That's the question a recent letter from leading economists to US congressional leaders has raised once again. The concept of linking trade deals to currency rules has always been a much-debated one. It's back up for discussion as the government prepares a cross-party bill to allow a yes-or-no vote in Congress when it comes to negotiations for trade deals.

The economists who authored the letter advised against factoring currency into the government's trade agreements. They made clear their opinion that laws preventing trading partners from weakening their currencies are a bad idea, as they would have a domino effect impacting ordinary people. They said: "Attempts to penalize countries for supposedly manipulating exchange rates would thus impose constraints on U.S. monetary policy, to the detriment of all Americans.”

At first glance these arguments appear perfectly fair, but there's a clear opposition. Art Laffer, chairman at Laffer Associates, an economic research and consulting firm, summed this up in an article for The Daily Caller: “When countries such as Japan directly intervene in currency markets to devalue their domestic currency, their exports become cheaper relative to ours, leading to potential job loss and decreases in U.S. exports.”

Although the International Monetary Fund does have principles against currency manipulation, these aren't enforced. Weakening currency can be hugely valuable to governments' trade deals, as it means they can be much more competitive than their international rivals. 

The arguments on both side are relevant to all governments, but in the case of the US there's significant statistics behind why lawmakers might be more keen to prevent currency manipulation. It's estimated that over 20 countries have deliberately manipulated their currency's value, leading to a loss of one to five million jobs in America.

This is not only an economic worry, but also a political one. It's an issue that could lead voters to believe that the government is putting broader trade deals first, ignoring the needs of the people, if they don't take steps to counteract currency manipulation.
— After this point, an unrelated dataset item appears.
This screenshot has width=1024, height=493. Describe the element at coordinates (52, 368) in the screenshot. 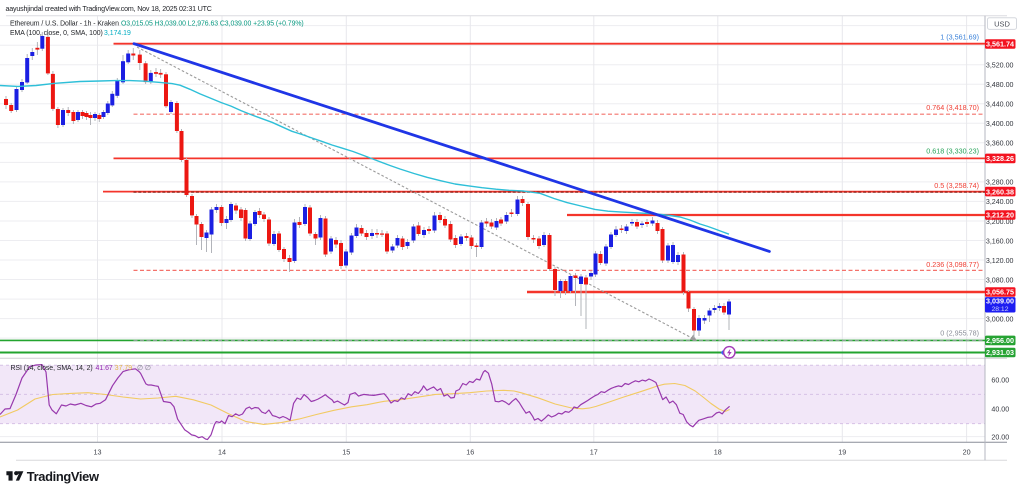

I see `svg-text: RSI (14, close, SMA, 14, 2)` at that location.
However, on the other side of the debate there's the likes of Tony Fratto, a former Republican White House spokesman now working for pro-trade groups. He argued that such measures would “wreck our trade agenda”. Others have supported his claims, saying this kind of legislation could draw unwanted attention to Federal Reserve policies.

And while currency manipulation is linked closely to trade, they don't technically fall under the same scope. Merging the two legislations is new territory and could have a negative impact that would be difficult to predict.

Of course, ultimately this is just as much about winning votes as it is about making smart, long-term economic policies. As Gary Hufbauer of Washington think-tank Peterson Institute for International Economics told The Wall Street Journal, “these negotiating objectives will only be put in if they deliver votes”.

What's clear is that while legislating against currency manipulation could have a positive outcome for trade, it could also be seriously detrimental to international relations and make waves in the current system. Whether or not America's politicians can reconcile their differences and the bill can be agreed on is yet to be seen.